Using "output" rules. Slowest because the packets go through
masquerading first but this rule even stops the firewall accessing the
forbidden site.
... start of "output" rules ...
# reject and log outgoing to 204.50.10.13
#
/sbin/ipfwadm -O -a reject -V $ppp_ip -S $ppp_ip/32 -D 204.50.10.13/32 -o
# anything else outgoing on remote interface is valid
#
/sbin/ipfwadm -O -a accept -V $ppp_ip -S $ppp_ip/32 -D 0.0.0.0/0
... end of "output" rules ...
Using "forward" rules. Probably slower than "input" and this still
only stops masqueraded machines (i.e. internal), firewall can still
get to forbidden site.
... start of "forward" rules ...
# Reject and log from local net on PPP interface to 204.50.10.13.
#
/sbin/ipfwadm -F -a reject -W ppp0 -S 192.168.0.0/24 -D 204.50.10.13/32 -o
# Masquerade from local net on local interface to anywhere.
#
/sbin/ipfwadm -F -a masquerade -W ppp0 -S 192.168.0.0/24 -D 0.0.0.0/0
... end of "forward" rules ...
No need for a special rule to allow 192.168.0.0/24 to go to
204.50.11.0, it is covered by the global rules.

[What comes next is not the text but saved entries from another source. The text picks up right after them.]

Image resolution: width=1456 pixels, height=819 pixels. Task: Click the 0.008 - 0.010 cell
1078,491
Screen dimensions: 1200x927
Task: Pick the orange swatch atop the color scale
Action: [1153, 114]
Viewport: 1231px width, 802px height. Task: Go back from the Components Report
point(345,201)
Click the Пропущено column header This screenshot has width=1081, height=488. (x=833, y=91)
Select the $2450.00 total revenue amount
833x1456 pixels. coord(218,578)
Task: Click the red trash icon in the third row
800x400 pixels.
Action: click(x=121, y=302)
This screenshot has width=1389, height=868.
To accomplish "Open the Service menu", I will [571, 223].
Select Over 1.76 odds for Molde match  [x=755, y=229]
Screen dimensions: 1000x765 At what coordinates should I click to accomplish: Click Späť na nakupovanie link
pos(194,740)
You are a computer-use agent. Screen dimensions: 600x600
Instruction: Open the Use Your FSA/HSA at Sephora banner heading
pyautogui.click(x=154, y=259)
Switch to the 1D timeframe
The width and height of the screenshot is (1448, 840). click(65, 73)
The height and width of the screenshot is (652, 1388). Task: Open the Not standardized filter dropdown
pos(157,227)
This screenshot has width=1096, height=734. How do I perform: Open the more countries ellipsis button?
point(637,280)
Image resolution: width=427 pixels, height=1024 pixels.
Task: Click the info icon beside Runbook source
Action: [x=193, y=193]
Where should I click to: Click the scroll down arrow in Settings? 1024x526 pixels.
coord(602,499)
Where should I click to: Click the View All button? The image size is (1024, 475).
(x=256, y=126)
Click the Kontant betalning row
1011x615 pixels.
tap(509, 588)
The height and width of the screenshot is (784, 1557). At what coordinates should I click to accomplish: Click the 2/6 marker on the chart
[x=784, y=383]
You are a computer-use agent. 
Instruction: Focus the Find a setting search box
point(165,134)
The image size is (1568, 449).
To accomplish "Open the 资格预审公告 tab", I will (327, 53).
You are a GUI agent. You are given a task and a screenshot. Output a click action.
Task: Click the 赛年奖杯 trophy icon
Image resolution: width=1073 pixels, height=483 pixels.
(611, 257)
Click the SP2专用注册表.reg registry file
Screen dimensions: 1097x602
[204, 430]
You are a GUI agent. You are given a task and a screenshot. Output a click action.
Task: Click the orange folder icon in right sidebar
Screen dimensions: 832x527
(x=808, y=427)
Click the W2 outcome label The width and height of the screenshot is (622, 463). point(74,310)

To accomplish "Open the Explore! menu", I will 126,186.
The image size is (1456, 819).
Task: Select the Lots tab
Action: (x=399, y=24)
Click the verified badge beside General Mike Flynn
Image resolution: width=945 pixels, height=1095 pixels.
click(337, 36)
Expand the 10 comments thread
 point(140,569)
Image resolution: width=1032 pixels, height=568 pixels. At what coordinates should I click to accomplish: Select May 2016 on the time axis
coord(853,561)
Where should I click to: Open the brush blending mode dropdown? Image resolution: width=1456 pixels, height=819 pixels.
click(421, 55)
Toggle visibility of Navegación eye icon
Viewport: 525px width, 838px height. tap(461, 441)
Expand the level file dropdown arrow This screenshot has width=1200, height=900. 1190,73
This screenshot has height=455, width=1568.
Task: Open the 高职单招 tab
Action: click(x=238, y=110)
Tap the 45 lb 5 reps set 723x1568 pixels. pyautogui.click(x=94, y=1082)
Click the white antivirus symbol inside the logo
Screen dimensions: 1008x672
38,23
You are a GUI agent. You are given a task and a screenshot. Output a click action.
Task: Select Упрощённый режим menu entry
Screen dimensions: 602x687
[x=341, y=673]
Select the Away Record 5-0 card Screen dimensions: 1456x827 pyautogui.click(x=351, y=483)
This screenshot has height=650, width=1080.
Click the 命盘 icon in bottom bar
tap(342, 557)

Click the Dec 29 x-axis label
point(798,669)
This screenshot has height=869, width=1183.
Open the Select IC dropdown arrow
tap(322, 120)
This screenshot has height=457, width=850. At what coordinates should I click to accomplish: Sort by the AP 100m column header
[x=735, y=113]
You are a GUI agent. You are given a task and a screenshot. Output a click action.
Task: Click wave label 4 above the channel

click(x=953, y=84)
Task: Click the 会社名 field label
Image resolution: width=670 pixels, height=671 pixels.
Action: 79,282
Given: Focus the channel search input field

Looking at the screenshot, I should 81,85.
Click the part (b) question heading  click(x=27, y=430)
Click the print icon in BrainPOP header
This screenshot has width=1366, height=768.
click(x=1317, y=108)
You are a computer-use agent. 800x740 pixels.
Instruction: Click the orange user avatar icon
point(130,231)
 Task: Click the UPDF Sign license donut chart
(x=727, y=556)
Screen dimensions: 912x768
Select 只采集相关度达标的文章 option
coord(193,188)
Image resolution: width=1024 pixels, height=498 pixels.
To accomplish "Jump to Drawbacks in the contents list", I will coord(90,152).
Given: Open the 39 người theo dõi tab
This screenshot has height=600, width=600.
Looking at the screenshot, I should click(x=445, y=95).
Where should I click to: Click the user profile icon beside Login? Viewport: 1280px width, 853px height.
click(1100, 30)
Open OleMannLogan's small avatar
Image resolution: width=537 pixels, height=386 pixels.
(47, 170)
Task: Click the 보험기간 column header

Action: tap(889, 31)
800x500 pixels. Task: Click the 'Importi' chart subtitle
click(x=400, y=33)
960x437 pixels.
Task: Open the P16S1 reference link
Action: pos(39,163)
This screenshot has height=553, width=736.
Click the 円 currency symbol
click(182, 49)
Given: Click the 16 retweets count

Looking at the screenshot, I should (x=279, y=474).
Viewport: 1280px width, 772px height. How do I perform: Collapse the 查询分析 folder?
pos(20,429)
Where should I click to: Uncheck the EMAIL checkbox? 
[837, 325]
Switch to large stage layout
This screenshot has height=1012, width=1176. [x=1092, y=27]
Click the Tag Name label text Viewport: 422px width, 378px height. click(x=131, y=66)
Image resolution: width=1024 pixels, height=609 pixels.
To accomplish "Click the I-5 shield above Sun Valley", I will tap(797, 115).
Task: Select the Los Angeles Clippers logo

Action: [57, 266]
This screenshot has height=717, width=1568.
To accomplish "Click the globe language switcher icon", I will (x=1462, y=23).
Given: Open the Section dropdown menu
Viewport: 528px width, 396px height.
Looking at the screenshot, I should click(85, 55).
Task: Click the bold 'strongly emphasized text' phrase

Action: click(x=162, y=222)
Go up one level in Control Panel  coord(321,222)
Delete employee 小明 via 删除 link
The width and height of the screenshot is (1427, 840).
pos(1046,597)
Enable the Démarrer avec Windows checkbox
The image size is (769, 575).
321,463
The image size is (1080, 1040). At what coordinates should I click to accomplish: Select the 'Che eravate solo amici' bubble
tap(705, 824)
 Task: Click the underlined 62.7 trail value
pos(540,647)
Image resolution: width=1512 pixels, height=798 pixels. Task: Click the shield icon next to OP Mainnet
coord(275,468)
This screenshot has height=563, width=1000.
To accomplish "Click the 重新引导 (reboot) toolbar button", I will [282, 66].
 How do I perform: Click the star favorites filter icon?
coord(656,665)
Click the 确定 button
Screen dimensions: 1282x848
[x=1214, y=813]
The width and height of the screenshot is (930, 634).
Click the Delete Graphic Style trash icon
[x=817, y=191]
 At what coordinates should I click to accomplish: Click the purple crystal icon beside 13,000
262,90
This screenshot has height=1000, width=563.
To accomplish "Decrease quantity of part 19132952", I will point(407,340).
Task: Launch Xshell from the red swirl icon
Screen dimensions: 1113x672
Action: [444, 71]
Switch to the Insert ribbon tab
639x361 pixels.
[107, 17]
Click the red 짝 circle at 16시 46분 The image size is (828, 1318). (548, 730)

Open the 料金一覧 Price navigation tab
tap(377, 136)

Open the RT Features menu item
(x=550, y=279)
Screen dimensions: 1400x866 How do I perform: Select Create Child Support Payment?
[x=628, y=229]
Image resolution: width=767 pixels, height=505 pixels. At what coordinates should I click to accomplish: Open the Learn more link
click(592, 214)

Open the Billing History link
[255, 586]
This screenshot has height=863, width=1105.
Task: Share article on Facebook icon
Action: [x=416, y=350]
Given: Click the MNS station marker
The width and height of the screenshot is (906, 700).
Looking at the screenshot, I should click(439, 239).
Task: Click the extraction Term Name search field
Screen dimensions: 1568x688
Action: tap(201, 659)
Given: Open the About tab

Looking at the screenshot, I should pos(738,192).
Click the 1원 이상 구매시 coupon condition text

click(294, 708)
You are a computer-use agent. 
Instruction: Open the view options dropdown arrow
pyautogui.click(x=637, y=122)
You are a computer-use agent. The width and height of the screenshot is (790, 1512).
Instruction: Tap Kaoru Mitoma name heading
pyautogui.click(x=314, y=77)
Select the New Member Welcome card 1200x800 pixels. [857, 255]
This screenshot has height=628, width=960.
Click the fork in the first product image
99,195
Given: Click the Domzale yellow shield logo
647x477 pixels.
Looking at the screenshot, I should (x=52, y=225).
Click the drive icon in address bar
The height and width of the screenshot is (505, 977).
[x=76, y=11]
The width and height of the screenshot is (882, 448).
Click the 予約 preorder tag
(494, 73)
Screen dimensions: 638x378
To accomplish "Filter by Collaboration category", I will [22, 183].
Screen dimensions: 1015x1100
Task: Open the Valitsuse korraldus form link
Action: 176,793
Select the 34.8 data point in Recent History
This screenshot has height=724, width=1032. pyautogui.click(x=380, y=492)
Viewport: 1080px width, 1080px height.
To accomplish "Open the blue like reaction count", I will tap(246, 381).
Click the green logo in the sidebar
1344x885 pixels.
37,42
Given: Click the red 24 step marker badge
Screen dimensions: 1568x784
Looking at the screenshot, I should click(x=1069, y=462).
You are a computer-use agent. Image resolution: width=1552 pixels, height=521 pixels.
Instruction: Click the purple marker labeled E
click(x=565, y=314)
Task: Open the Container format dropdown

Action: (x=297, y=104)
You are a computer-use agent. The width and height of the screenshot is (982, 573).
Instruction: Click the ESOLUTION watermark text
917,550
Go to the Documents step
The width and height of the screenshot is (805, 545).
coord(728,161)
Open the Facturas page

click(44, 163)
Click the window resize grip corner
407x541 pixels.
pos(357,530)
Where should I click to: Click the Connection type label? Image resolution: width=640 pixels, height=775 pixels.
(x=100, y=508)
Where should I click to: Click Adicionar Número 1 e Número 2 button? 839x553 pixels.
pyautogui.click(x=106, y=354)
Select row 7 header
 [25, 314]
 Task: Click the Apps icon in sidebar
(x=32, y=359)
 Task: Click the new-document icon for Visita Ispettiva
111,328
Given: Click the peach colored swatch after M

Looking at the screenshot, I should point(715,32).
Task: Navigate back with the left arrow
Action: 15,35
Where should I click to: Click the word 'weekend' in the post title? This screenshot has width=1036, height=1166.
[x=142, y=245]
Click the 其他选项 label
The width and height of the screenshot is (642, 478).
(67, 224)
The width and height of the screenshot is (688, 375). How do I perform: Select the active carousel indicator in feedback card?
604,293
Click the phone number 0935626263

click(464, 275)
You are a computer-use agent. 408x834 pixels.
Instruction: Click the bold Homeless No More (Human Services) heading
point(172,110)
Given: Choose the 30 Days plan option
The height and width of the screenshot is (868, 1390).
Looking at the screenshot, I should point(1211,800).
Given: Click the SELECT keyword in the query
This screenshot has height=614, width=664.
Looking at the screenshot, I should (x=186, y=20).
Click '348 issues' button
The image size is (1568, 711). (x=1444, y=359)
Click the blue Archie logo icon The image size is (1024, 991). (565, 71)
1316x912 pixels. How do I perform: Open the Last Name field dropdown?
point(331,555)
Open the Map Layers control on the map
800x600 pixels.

Unlike IPFWADM, there is only one way of coding the interfaces in the
above rules. IPCHAINS uses the "-i eth0" option. The "-V" IPFWADM
method was phased out with the imgration to IPCHAINS but for IPFWADM
users, its personal choice and documentation more than anything.
6.6. IP Masquerading multiple internal networks
Masquerading more than one internal network is fairly simple. You
need to first make sure that all of your networks are running
correctly (both internal and external). You then need to enable
traffic to pass to both the other internal interfaces and to be MASQed
to the Internet.
Next, you need to enable Masquerading on the INTERNAL interfaces.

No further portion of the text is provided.